The coastal Blackbutt found in Australia is not related to the tableland species of Blackbutt (Eucalyptus Andrewsii Ssp Campanulata) that grows in New England, Australia. This tree got its name due to the reason that it is the least flammable of the Eucalyptus species and it usually survives moderate forest fires with just a slight blackening of its bark while other species of trees in the same area probably get wiped out due to the intense heat and smoke.

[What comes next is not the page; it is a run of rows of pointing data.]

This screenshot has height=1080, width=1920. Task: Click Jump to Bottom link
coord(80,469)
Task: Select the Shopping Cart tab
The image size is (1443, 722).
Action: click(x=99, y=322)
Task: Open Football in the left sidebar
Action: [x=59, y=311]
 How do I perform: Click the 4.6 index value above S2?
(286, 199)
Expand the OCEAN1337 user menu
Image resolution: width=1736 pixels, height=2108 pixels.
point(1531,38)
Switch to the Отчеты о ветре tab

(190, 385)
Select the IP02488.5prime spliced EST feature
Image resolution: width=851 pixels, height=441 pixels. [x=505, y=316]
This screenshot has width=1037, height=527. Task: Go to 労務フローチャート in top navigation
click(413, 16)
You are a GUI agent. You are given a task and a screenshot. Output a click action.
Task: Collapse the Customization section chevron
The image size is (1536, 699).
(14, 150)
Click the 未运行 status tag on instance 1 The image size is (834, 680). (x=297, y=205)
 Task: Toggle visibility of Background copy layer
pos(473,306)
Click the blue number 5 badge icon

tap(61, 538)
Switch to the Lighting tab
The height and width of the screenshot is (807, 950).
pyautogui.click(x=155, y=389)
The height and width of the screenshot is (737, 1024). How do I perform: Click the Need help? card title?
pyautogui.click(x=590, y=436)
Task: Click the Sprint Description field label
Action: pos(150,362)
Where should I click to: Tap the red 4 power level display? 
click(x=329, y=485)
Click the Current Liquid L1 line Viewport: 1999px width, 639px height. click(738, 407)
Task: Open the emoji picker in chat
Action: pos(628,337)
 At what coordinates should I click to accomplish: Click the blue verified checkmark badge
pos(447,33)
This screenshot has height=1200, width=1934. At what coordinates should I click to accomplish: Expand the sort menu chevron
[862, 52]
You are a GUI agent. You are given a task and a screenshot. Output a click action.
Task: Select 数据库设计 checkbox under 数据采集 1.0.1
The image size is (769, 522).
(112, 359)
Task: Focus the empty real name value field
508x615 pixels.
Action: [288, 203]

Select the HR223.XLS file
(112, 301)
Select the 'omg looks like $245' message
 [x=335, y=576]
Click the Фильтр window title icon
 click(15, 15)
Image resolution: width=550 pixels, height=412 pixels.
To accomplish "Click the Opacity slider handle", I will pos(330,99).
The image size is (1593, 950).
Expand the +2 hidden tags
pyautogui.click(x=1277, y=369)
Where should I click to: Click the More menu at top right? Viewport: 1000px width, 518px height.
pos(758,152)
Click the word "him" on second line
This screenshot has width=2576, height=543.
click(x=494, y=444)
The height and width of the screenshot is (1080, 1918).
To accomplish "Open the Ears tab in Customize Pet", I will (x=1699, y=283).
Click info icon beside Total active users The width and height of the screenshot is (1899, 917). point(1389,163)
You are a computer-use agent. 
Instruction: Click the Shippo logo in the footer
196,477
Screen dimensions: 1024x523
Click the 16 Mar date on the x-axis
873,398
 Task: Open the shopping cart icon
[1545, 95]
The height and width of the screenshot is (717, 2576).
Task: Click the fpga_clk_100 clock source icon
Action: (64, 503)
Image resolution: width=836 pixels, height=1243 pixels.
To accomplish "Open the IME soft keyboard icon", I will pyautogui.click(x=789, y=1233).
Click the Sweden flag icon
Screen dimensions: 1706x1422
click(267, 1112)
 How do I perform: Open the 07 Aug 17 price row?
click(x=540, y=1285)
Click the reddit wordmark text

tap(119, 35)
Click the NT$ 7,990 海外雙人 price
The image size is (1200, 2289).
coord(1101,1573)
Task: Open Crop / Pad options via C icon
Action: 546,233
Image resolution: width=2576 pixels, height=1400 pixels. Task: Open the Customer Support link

This beautiful and strong hard wood is found along the coast of New South Wales from the town of Bega, New South Wales to the Maryborough in Queensland. http://en.wikipedia.org/wiki/
- Janka rating – Dry: Hard (7.1 – 10.0)
- May surface check on the tangential when dried
- May widen any existing surface checks when reconditioned
- Poor base for most varieties of paints
- Rates “fair” in the operation of steam bending
- Can be stained easily using many popular finishes
- Phenol based adhesive may be used on young regrowth
- Structural Plywood may also be made using young regrowth
Major advantages of Blackbutt are lack of sapwood susceptibility to Lyctid borer attack as well as resistance of heartwood to termites and marine borer infestation. The stunning good looks and rugged durability of Blackbutt wood will last a long time regardless of the purpose it is used for.
Natural Durability Rating of any lumber species indicates the timber’s resistance to attack by insects and fungi that can destroy the entire wood, a little at a time. Above ground, the Heartwood is rated as Class 1 and in-ground, it is rated Class 2.